The newest development along Cincinnati-Dayton Road is a new rehabilitation center at Hendrickson Road. The $13 million, 93-bed facility, known as Covenant Village of Middletown, will bring an estimated 150 to 175 new jobs to the city and provide this stretch of road with “a facelift,” Economic Development Director Denise Hamet said.
Middletown Planning Director Marty Kohler said businesses are attracted to Cincinnati-Dayton Road because of its access to Ohio 122 and Ohio 63, which directly connect to Interstate 75.
“It’s just minutes from the interstate, so for businesses that have a customer base in both the Cincinnati and Dayton areas, that area of Cincinnati-Dayton Road is prime,” Kohler said.
It’s a road that is divided into chuncks, Kohler said. To the south, Cincinnati-Dayton Road caters to commercial and light industrial businesses, and to the north, the road caters to retail and single-family homes. But the road, that was improved and widened just a few years ago, has the potential to grow.
“We really don’t have a specific plan for improvement for the road,” Hamet said. “We would like to improve the image and connect the different facilities more.”
The proposed Covenant Village of Middletown, a transitional facility for patients who undergo surgical procedures like knee and hip replacements, can be a project that will only help expand the city’s growing health care industry, Hamet said.
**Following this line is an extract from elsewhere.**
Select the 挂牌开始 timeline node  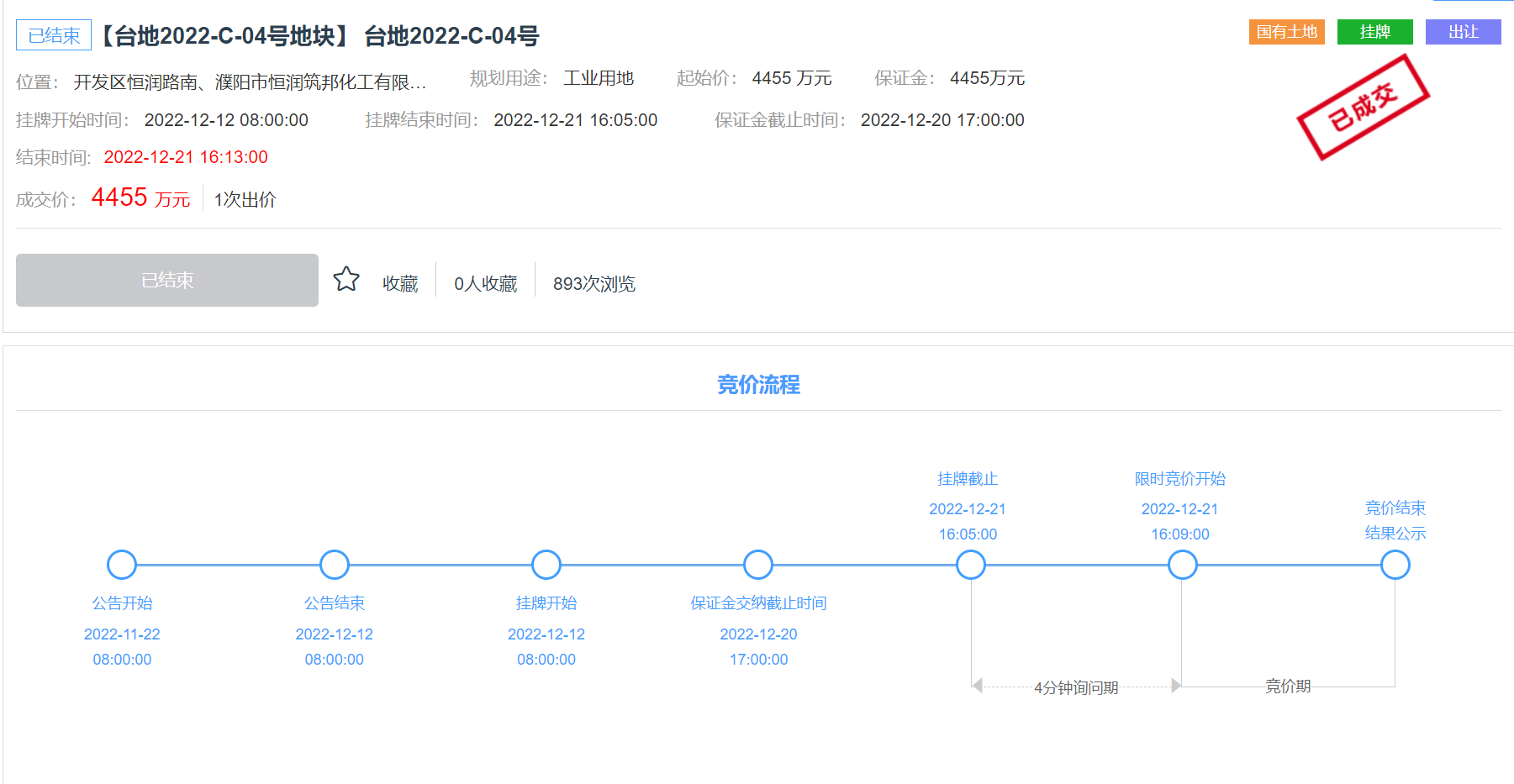tap(546, 565)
“We’re hoping that it will sort of spark that area and other medical offices, office complexes and other retail will join in the area,” said Greg Miller, executive vice president of operation for Health Care Management Group, the company that operates The Covenant Village.
The new facility will be Health Care Management Group’s seventh location. Company officials said they chose the site because of the easy access and the road’s ability to accommodate traffic flow.
The Chamber of Commerce Serving Middletown, Monroe and Trenton President and CEO Rick Pearce said the familiarity with Cincinnati-Dayton Road, which is also U.S. 25 and about a century old, is why “that area does not need much managing.”
“It’s a major artery to Monroe that’s below us and to Franklin above us, and everybody knows where it is,” he said. “It’s old and there’s a lot of potential.”
Newer roads, and business parks along newer roads need time and money invested to let people where they are, Pearce said.
“When MADE Industrial Park opened 50 years ago, they had to market it,” said Pearce of the chamber-founded industrial park. “But now we don’t because people know where it is.”
Cincinnati-Dayton Road was widened — at the cost of nearly $2 million using state, county and local funding — in 2007 to five lanes to the south and three lanes to the north. Middletown Public Works and Utilities Director Scott Tadych said the road will be able to accommodate pretty much anything in the future.
“It should be set up for the next 20 to 25 years,” he said. “I would expect, unless something unforeseen comes in, I couldn’t imagine it needing any more capacity.”
The road has about 16,000 vehicles traveling a day, but it has a capacity to accommodate 35,000 vehicles a day, Tadych said.
If that capacity does double, it could be due to the development of the scores of acres available for development for light industrial businesses, said Hamet. She said the Greentree Industrial Park can still support 100,000 square feet of light industrial space, and scores of new jobs could be added to the corridor in that park alone.
“It’s an important thoroughfare for traffic circulation but it also has a good mix of uses and it really can accommodate all kinds of uses,” said Hamet. “I see (in the future) new development and redevelopment occurring along Cincinnati-Dayton Road.”